- 課題内容 -
原油価格の急騰を伝える本文を、最後の文の後から書き継げ。

- 本文 -
▶
16日、ニューヨークのWTI原油先物価格(通称「NY原油」)は63ドル台をつけた。先週末終値の54ドル台後半から一時的に15%以上急騰した。
14日に起きたサウジアラビアの石油施設への攻撃により、市場は過敏に反応した。
現在(同日午前11時15分)の価格は60ドル台前半。
情報元:原油価格(WTI原油先物) 金価格(先物) リアルタイムチャート
WTI原油先物とは、ニューヨーク・マーカンタイル取引所(NYMEX)で取引されているWTI(West Texas Intermediate)という米国の原油の先物商品のことである。原油価格を示す最も重要な指数の一つである。
WTIとは、米国のテキサス州とニューメキシコ州を中心に産出される原油の総称である。世界で産出される原油の1~2%。硫黄分が少ないのが特徴で、ガソリンや軽油に多く使用されている。
ドローンの攻撃を受け炎上するサウジアラビアの石油施設、原典:YouTube
サウジアラビア国営通信によると。
14日、サウジアラビア東部にある国営石油会社「サウジアラムコ」の石油施設2カ所が、ドローン10機による攻撃を受け激しく炎上した。
◀
- 項目一覧 -
▶
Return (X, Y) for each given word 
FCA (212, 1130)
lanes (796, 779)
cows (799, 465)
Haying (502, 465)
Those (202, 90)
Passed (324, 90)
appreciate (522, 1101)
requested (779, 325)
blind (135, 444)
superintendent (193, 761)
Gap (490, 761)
◀
- 解答 -
イエメンの反政府武装組織「フーシ派」が犯行声明を出した。サウジアラビアと対立しているイランが支援している組織である。
サウジアラビアのエネルギー相は今回の攻撃により、サウジアラビアの石油生産能力の約半分、一日あたり570万バレル分の生産が停止したことを明らかにした。
これは世界の生産量の約5%に相当する。
情報元:The shadowy forces attacking civilian targets in Saudi Arabia | Arab News
Based on the attack on Saudi Arabia, which may have an impact on oil prices, I have authorized the release of oil from the Strategic Petroleum Reserve, if needed, in a to-be-determined amount....
— Donald J. Trump (@realDonaldTrump) September 15, 2019
サウジアラビアの石油施設が攻撃受けたことにより原油価格に影響がでる場合、米国が備蓄している石油(Strategic Petroleum Reserve)を放出する許可を出したことを明らかにした。
日本は石油のほぼ全てを外国からの輸入に頼っている。うち、サウジアラビアから4割近くを輸入している。次いで多いのは、アラブ首長国連邦(UAE)、カタール、クウェートの順。平成30年(2019年)の日本の中東における石油依存度は90%近い。
原発の再稼働や自衛隊によるシーレーン防衛を考えなくてもいいのか?
必要がないというのなら、実現可能な代替案を示すべきだ。